TEXT OF INTERVIEW
Bill Radke: Since Apple debuted the iPad this spring, the world's leading newspapers and magazines have been rushing to put out bright, shiny tablet editions. And many early iPad users seem willing to pay for them. Now one media mogul thinks the iPad is so promising, it deserves its own, dedicated national newspaper. Marketplace's Jeff Horwich joins me now live with the details. Good morning.
Jeff Horwich: Good morning, Bill.
Radke: Jeff, who is this mogul with the deep pockets and the chutzpah to launch this project?
Horwich: This is Rupert Murdoch we're talking about. And we need to quickly give credit to the good, old-fashioned newspaper that broke this story: the LA Times. They caught wind of a plan to launch this tablet-based paper, maybe by the end of the year. Murdoch of course owns the Wall Street Journal, Fox, a bunch of papers and TV operations in Britain and Australia. And if you've listened much to him lately, the tablet paper will not come as a big surprise. Here he is evangelizing at the National Press Club:
Rupert Murdoch: You know, I got a glimpse of the future with the iPad. It is a wonderful thing -- it may well be the saving of the newspaper industry.

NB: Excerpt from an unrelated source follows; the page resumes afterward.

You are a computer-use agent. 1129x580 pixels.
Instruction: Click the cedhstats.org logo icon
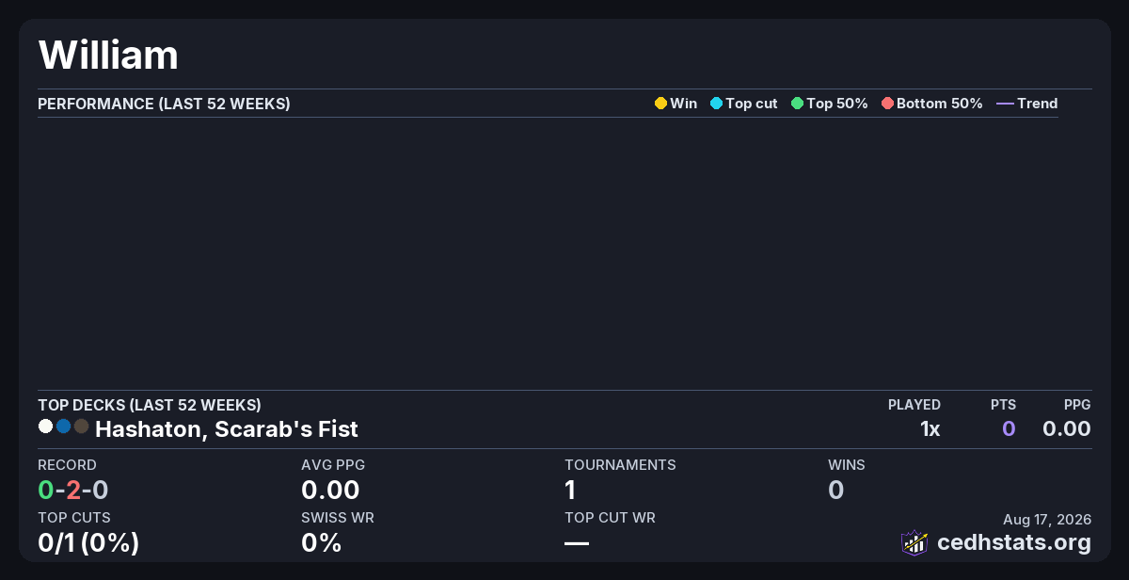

Most papers, of course, haven't figured out how to make money in a digital world. Murdoch loves to talk about the Wall Street Journal's iPad app, but apparently he also thinks the world needs something completely new.
Radke: And Jeff, what is so new and different about this tablet newspaper?
Horwich: Well, it's not a blogging site, not some aggregator of other news outlets' material. Murdoch's reportedly investing millions of dollars, hiring dozens of reporters and editors. The paper will be snappier and more general interest than the Wall Street Journal -- kind of USA Today-ish, maybe. And it sounds like you will have to pay for it. Murdoch is a big believer in pay walls.
Radke: Oh yes. Marketplace's Jeff Horwich. Thank you, Jeff.
Horwich: You're welcome.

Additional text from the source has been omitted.